We help IT Professionals succeed at work.

Troubleshooting Redhat Enterprise Server

Clement P
Clement P asked
on
Hi,
We have two Red hat servers, running a tomcat web server on one and the other one is the database server mysql.

Since three weeks every Tuesday early morning our webserver is crashing, our understanding is probably because its trying to access something on the database for very long and since it is not able to access its giving up and its crashing eventually.

To troubleshoot this issue, where do i start first?

My goal on this question is just to determine what the problem is and to resolve it i can contact red hat support, but i should really know what the problem is.

Many thanks for your help
Comment
Watch Question

You need to look at both the Apache and the system logs first, then move to Tomcat, and then finally MySQL on the DB server.

After a crash, look at the last few hundred lines of /var/log/httpd/error_log - Apache is usually pretty verbose about why it goes down.
Also, look at /var/log/messages - search for the pattern "killed" - the kernel on modern Linux systems will automatically kill processes starting with the heavy users when memory gets too low.
Finally, look at your Tomcat logs, probably /usr/local/tomcat/logs, but that will depend on where the admin installed it.  I doubt you'll find much here, but if the other two come up dry, this may be an option.

If there is anything of interest on the MySQL server, it will probably be in the slow queries log - this is NOT always turned on by default, so you may have to enable it and restart mysqld, and then the next time you get a crash, see if the timing coincides with a slow query.  Be sure that both systems clocks match as it will help tremendously with troubleshooting.

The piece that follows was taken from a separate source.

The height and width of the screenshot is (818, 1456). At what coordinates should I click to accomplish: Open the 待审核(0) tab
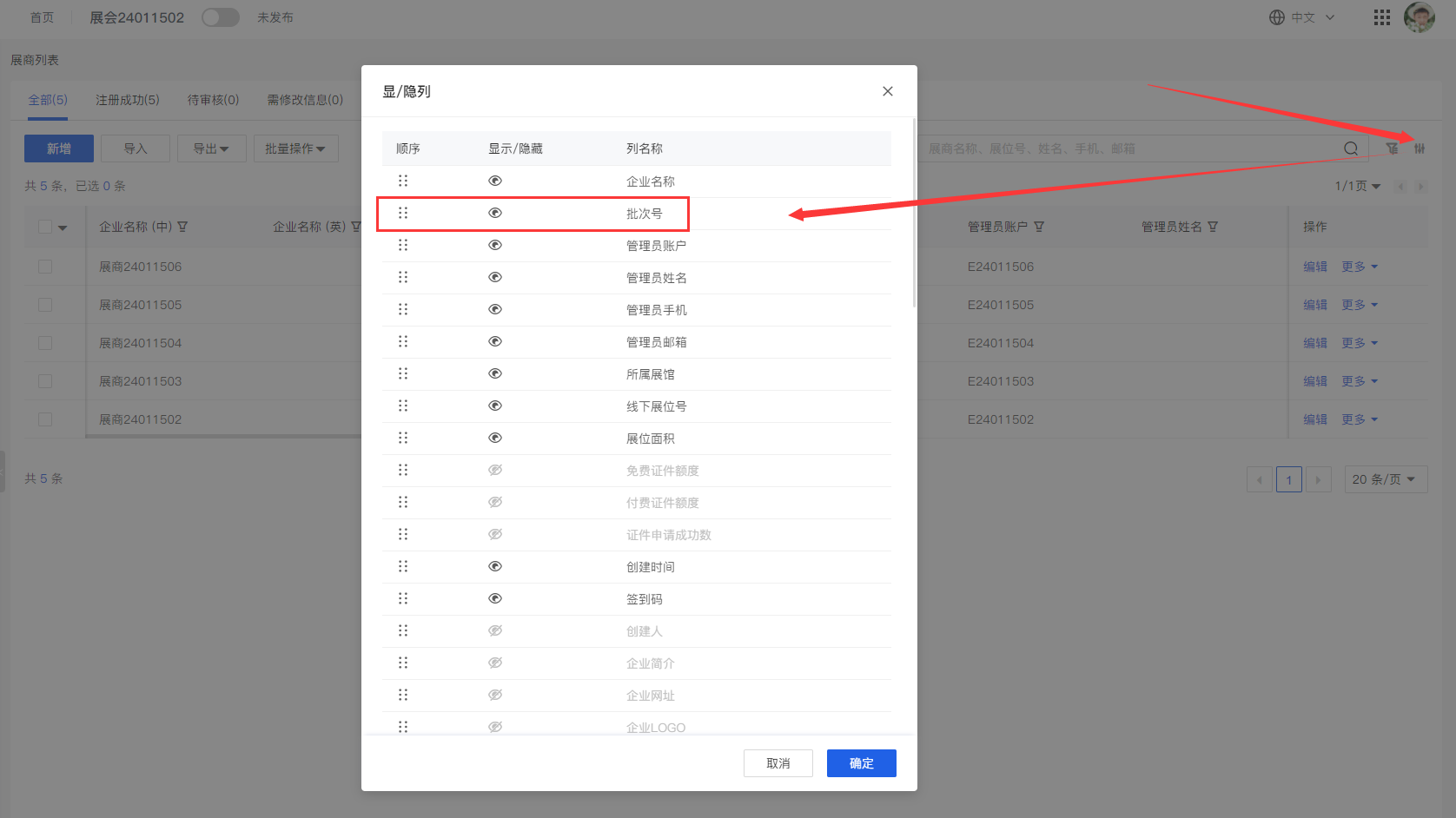coord(213,99)
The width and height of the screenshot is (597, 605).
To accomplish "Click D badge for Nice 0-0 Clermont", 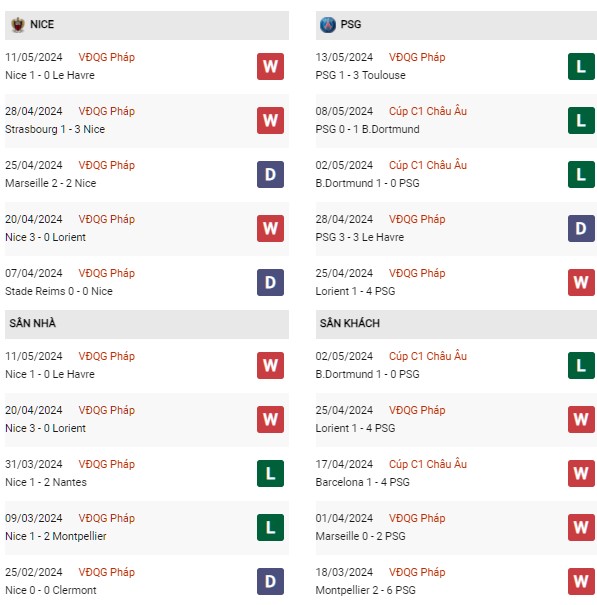I will pyautogui.click(x=270, y=581).

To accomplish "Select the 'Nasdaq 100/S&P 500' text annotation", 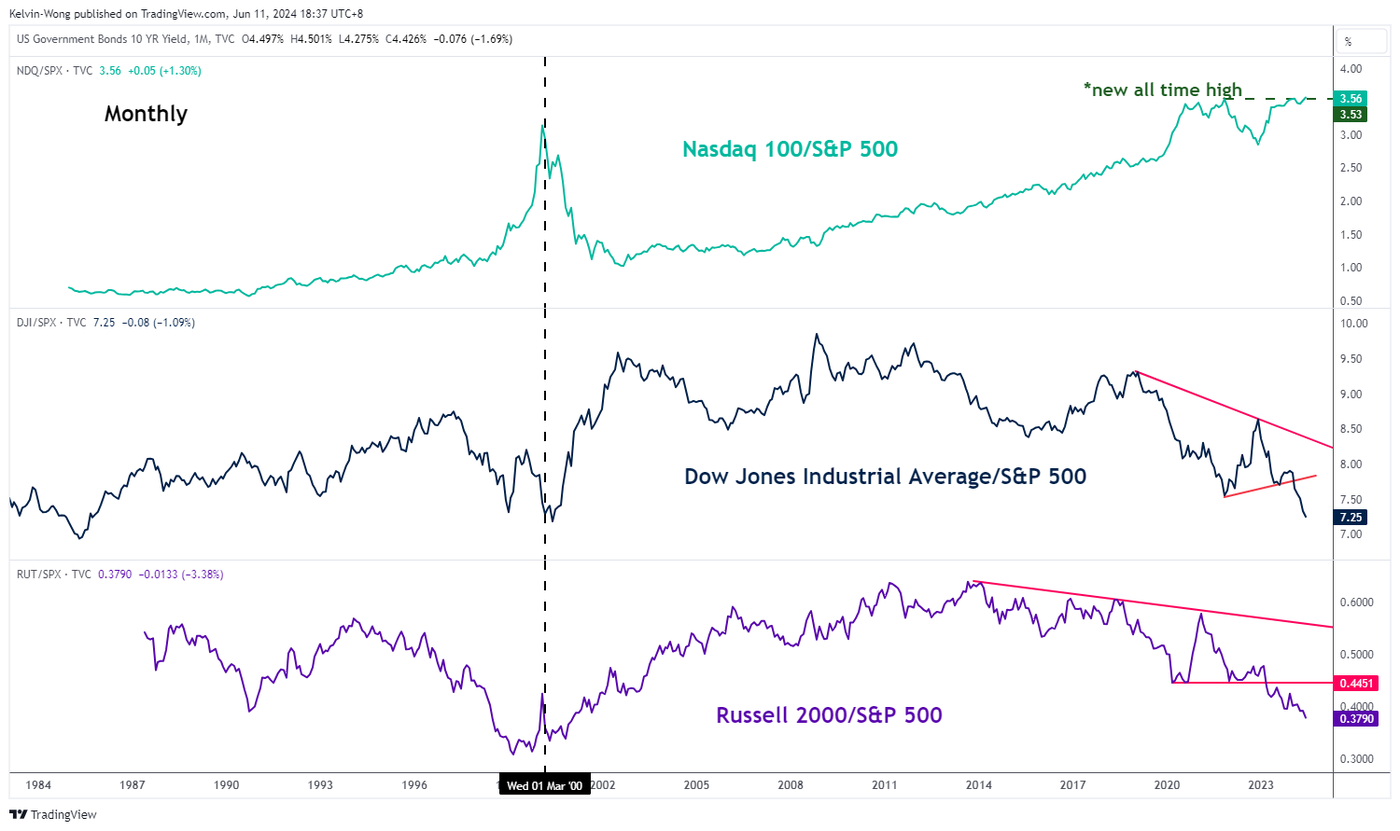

Feel free to paste any logs that you find consequential.  My personal bet is that it's the Linux kernel killing the java/tomcat/httpd processes for hogging too much memory.

Author

Commented:
Thanks for you help folks, i have tried to check different logs as suggested by xterm and cudnt find anything. I guess since this is recurring issue, i see more appropriate way to troubleshoot will be by enabling crash dump or some kind of recording on the activity on the servers during this time.

I have tried to follow the links from farzanj and they look promising, please send any other instructions like this am sure that will help me first to understand the issue in better and then i can comeback to you guys with the logs. However that will be a difference question i promise. As said earlier my goal on this question is to determine the issue.

Thanks again

Author

Commented:
Thanks folks for the help